For Cantonese data, a (segmented) word can be, say, 廣東話 (“Cantonese”) with
three Chinese characters.
To work with data at the character level, characters()
is available:
corpus.characters(by_utterance=True)[0]
# ['喂', '遲', '啲', '去', '唔', '去', '旅', '行', '啊', '?']

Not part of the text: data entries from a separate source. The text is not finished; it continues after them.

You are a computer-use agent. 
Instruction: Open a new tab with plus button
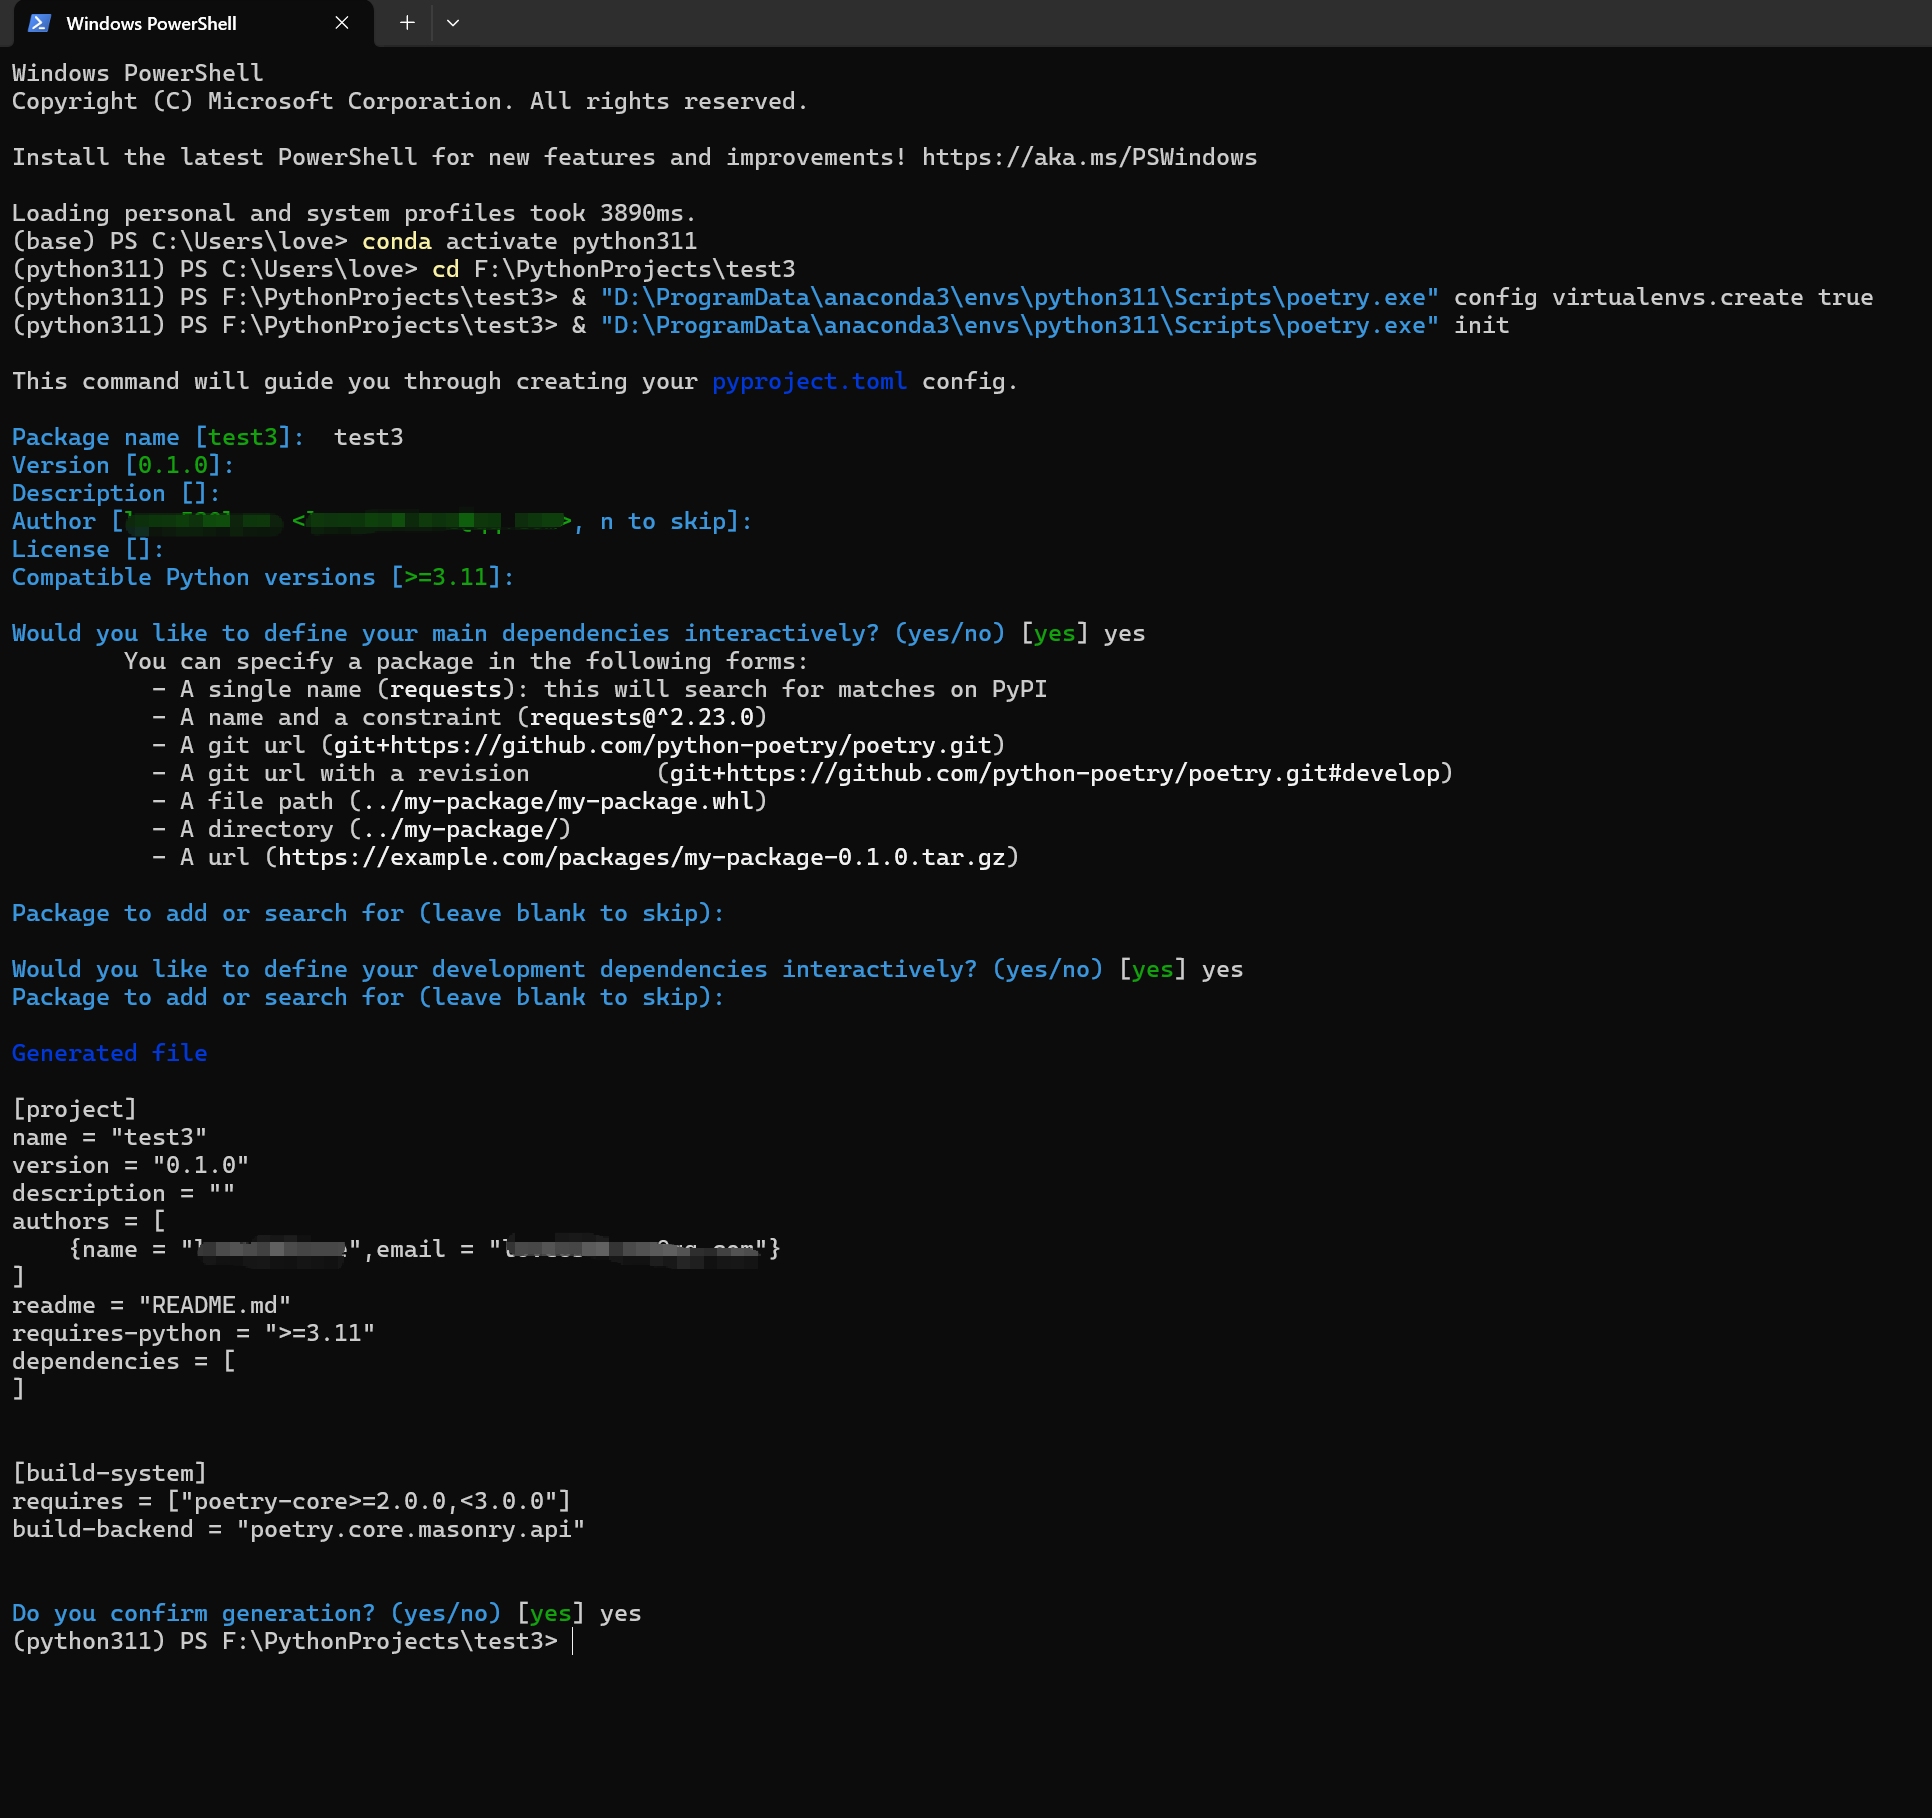coord(407,23)
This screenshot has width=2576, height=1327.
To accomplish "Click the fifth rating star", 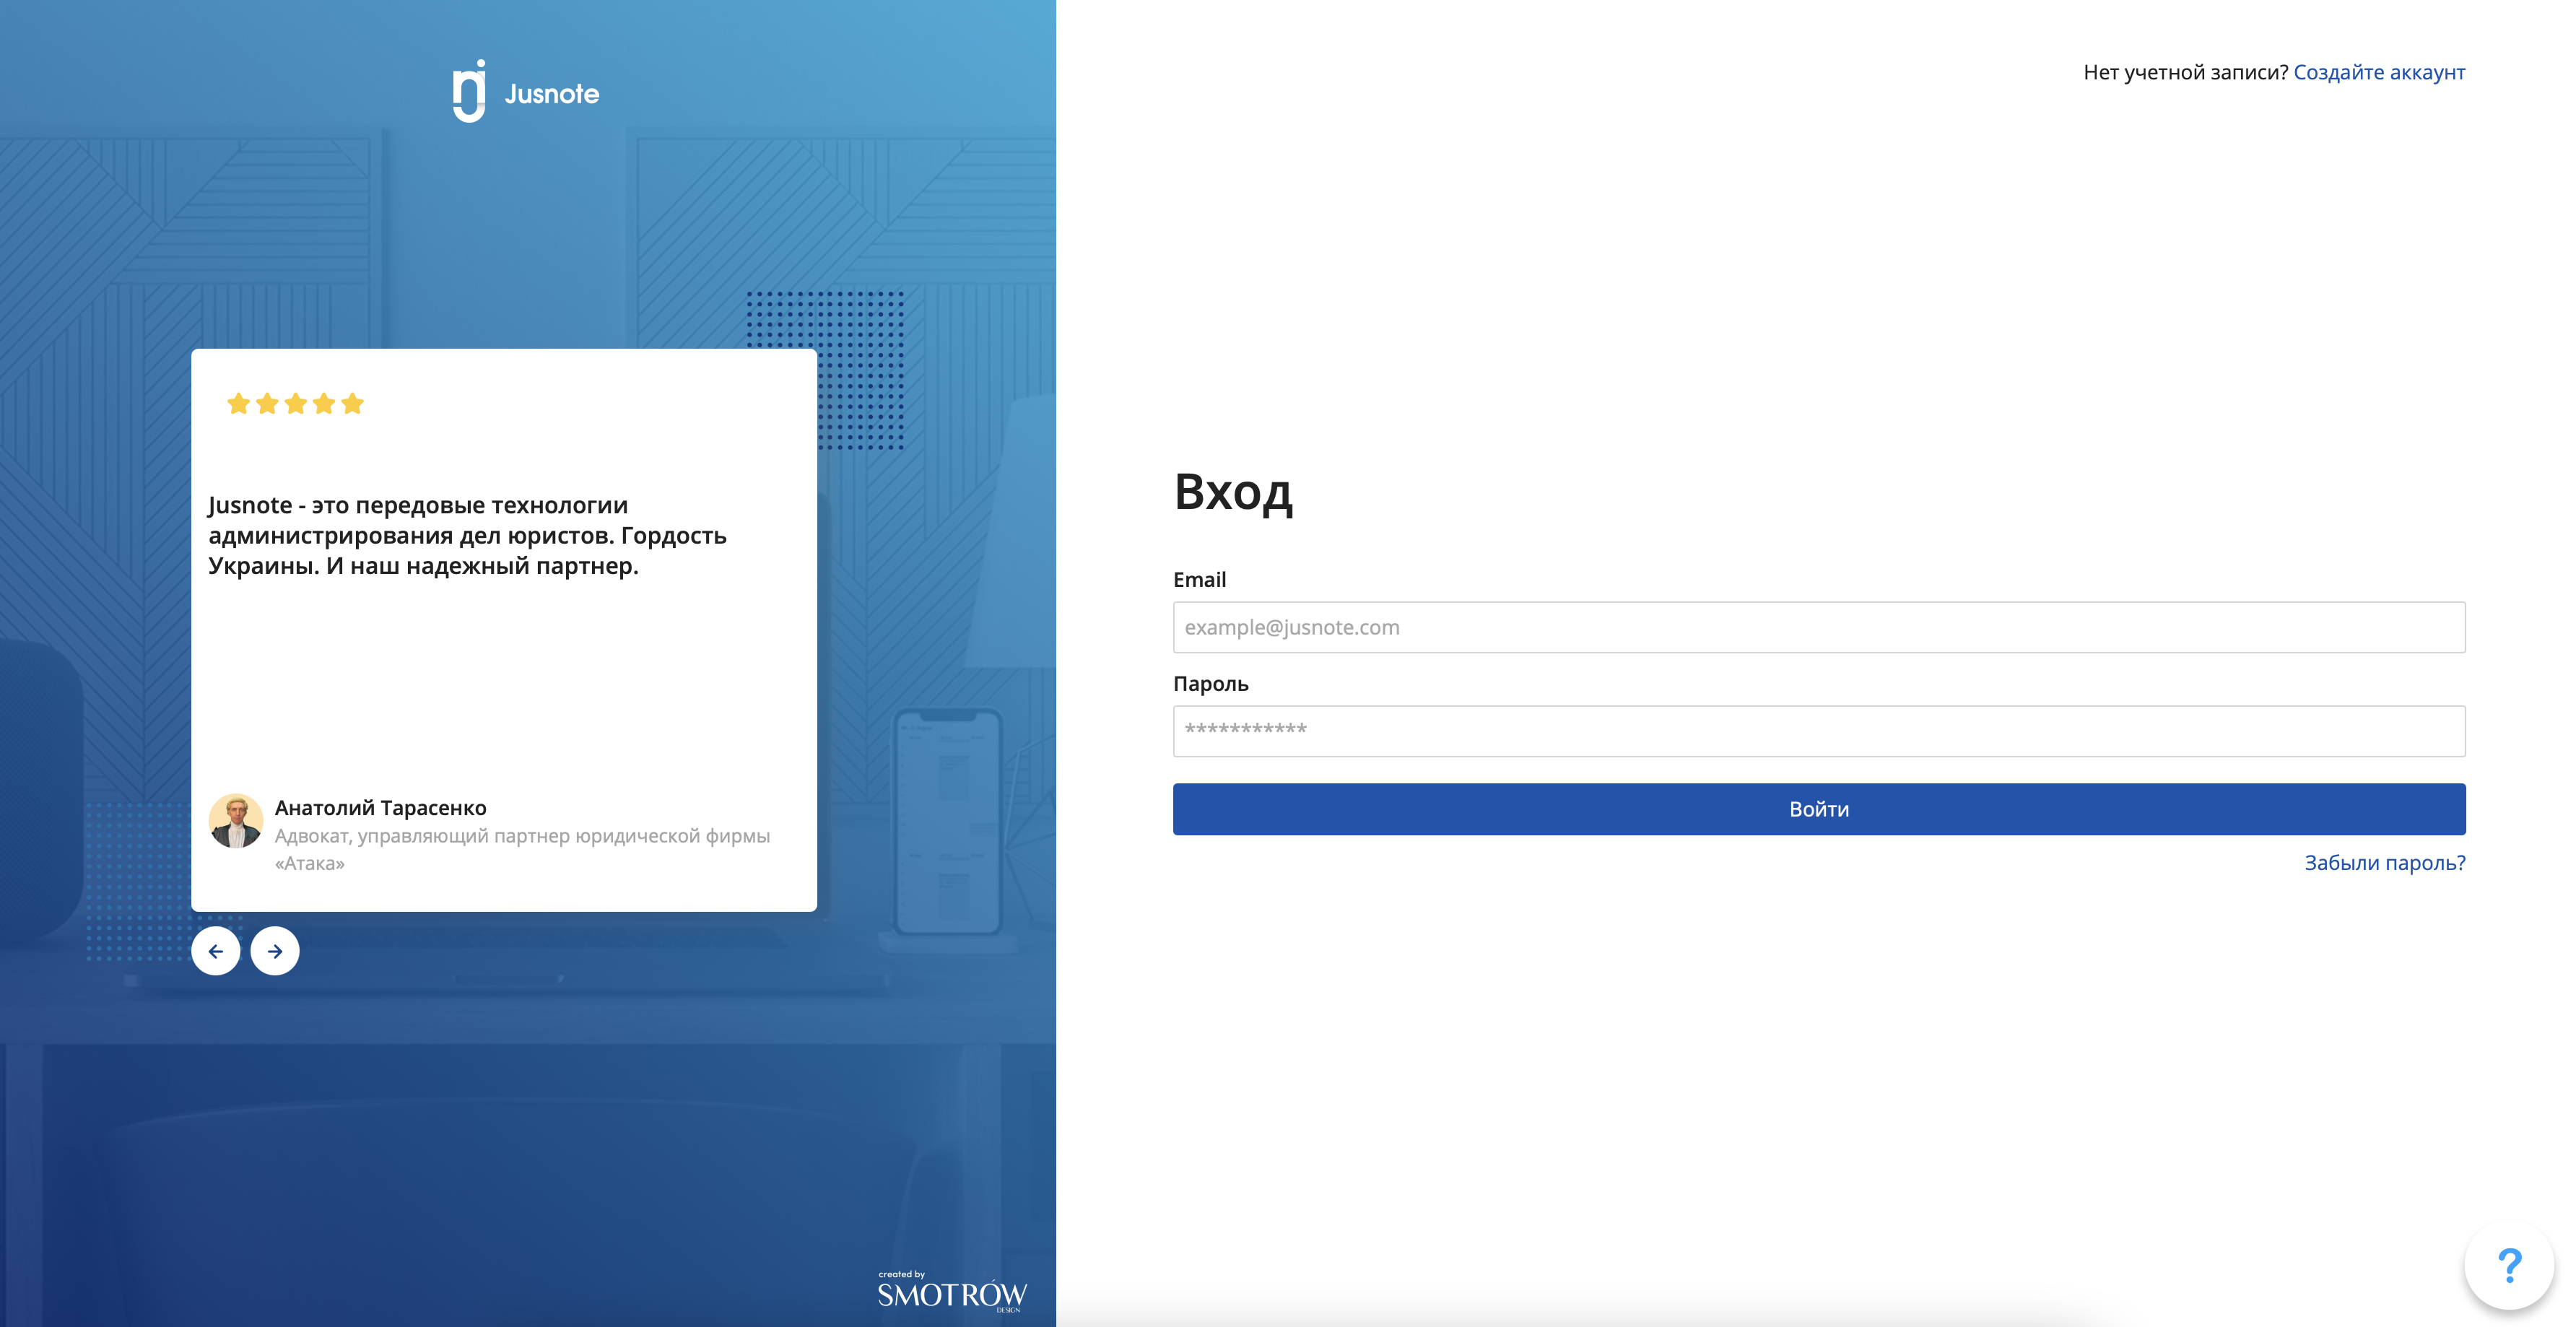I will [352, 404].
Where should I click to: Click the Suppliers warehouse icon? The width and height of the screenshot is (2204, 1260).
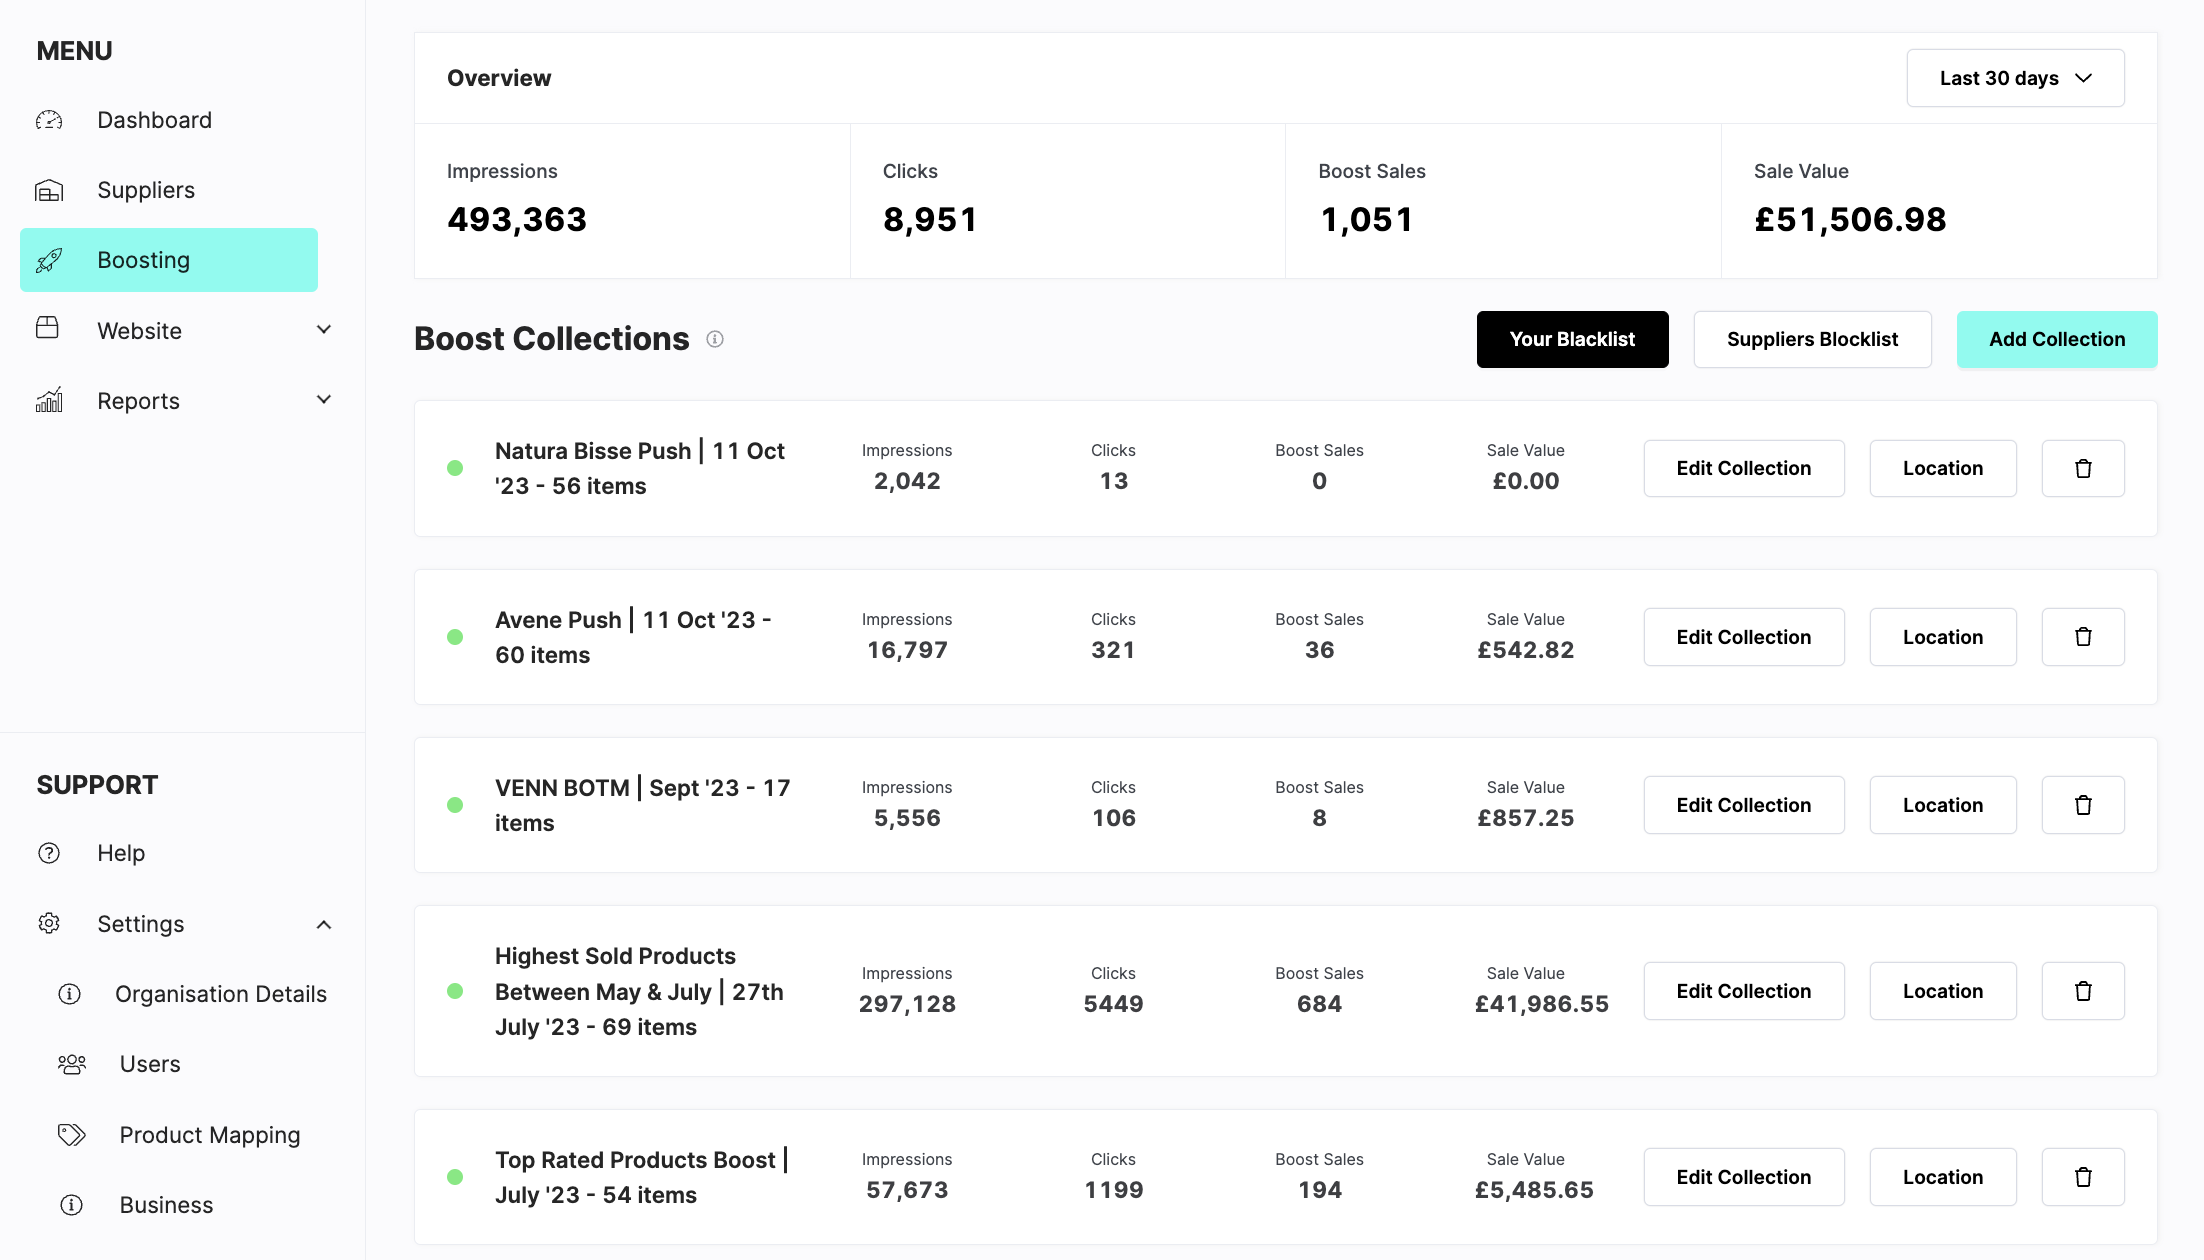[x=49, y=190]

If you independently have Cantonese data in Chinese characters, PyCantonese has tools for word segmentation and part-of-speech tagging.
Word Ngrams
For word counts in various flavors, use the method
word_ngrams():
trigrams = corpus.word_ngrams(3) ## Trigrams
trigrams.most_common(10)
# [(('係', '啊', '.'), 527),
# ((',', '誒', ','), 520),
# (('呢', ',', '就'), 219),
# (('係', '啊', ','), 209),
# (('係', '囖', '.'), 202),
# (('吖', '嗎', '.'), 202),
# (('𡃉', '喎', '.'), 186),
# (('𠺢', '嗎', '.'), 167),
# (('係', '喇', '.'), 140),
# (('係', '喇', ','), 134)]
word_freq = corpus.word_ngrams(1) # Note that unigrams are also represented as tuples.
word_freq.most_common(10)
# [(('.',), 13251),
# ((',',), 9282),
# (('係',), 5019),
# (('啊',), 4110),
# (('?',), 2911),
# (('我',), 2755),
# (('噉',), 2741),
# (('呢',), 2734),
# (('你',), 2570),
# (('佢',), 2259)]